Suozzi vows not to raise property taxes

By Sid Cassese

Nassau County Executive Thomas Suozzi vowed Tuesday not to raise property taxes next year despite a projected $75-million expenditure hike in the budget he must submit to the county legislature on Tuesday.

"Must be an election in 60 days," responded Nassau County Legis. Peter Schmitt, (R-Massapequa), the legislature's minority leader.

Suozzi said the additional spending results either from state mandates or contractual labor obligations.

Speaking to department heads and other top Nassau officials, the county executive told them that the county's historically low employee head count - 8,800 - must be maintained and that very few people would be hired to replace the more than 600 people who retired this year.

"In addition," he said, "we still must maintain the $130 million budget cut made for this year. To do that, I need to find another $15 million [in savings] in the next week, and I need everyone to look at how we can go that last mile."

Suozzi and his financial aides did not fully spell out how they expected to add spending without raising taxes, but talked more about maintaining the current cuts, through:

not filling vacant jobs;

maintaining low overtime figures for police and correction officers;

consolidating a variety of support services in the finance and purchasing areas;

getting the county's red-light camera program fully operational.
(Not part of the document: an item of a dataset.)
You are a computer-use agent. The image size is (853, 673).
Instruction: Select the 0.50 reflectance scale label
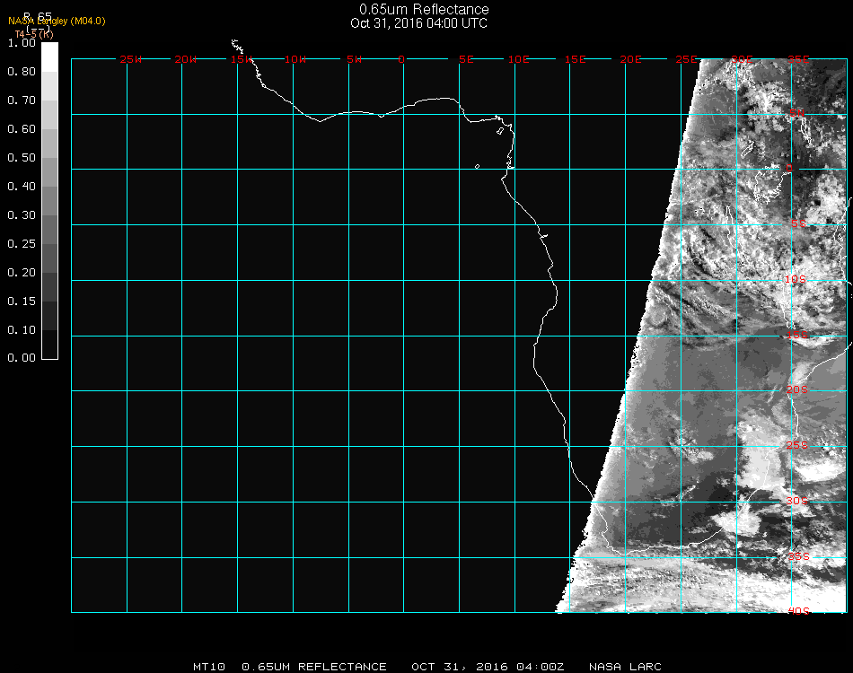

Anticipated new money would come from the second year of federal stimulus, about $43 million, and a variety of much smaller revenue streams, according to Tom Stokes, Suozzi's top financial aide.

Then there's a county cigarette tax, which still must be approved by the State Legislature. Suozzi said it now has the support of the governor and the State Assembly. But that $2 tax has now been dropped to $1.50, and the $20 million anticipated annually will be reduced.

County Legis. Edward Mangano (R-Bethpage), Suozzi's opponent for county executive in November, blamed Suozzi for Nassau's financial woes.

He said Suozzi should have fixed the county's broken tax assessment system, "which cost taxpayers more than $600 million and should not have doubled his staff, which cost the county another $160 million. Right there is a three-quarter-billion fix that he lacks the will to enact."

Stokes, a deputy county executive, responded that Suozzi is "leading the charge on fixing the assessment system, and there are 1,000 fewer employees than when Suozzi took over in 2002."